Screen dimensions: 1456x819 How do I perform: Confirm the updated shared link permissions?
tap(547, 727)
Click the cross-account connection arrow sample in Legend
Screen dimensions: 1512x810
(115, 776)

---+---

### Task goal
Return all of the lines above exactly, with none omitted.

### Response
Screen dimensions: 1456x819 How do I perform: Confirm the updated shared link permissions?
tap(547, 727)
Click the cross-account connection arrow sample in Legend
Screen dimensions: 1512x810
(115, 776)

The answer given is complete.